## [INPUT MATERIAL]
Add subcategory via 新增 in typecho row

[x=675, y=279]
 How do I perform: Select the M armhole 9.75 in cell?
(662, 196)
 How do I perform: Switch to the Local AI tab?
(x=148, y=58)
==
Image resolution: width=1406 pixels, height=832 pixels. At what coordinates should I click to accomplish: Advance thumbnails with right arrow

## [TASK PROMPT]
Rewrite the rows starting at the line containing "Add subcategory via 新增 in typecho row" and ending at the line containing "(x=148, y=58)", replacing "Local AI" with "Remote AI" and keeping everything else unchanged.

## [SOLUTION]
Add subcategory via 新增 in typecho row

[x=675, y=279]
 How do I perform: Select the M armhole 9.75 in cell?
(662, 196)
 How do I perform: Switch to the Remote AI tab?
(x=148, y=58)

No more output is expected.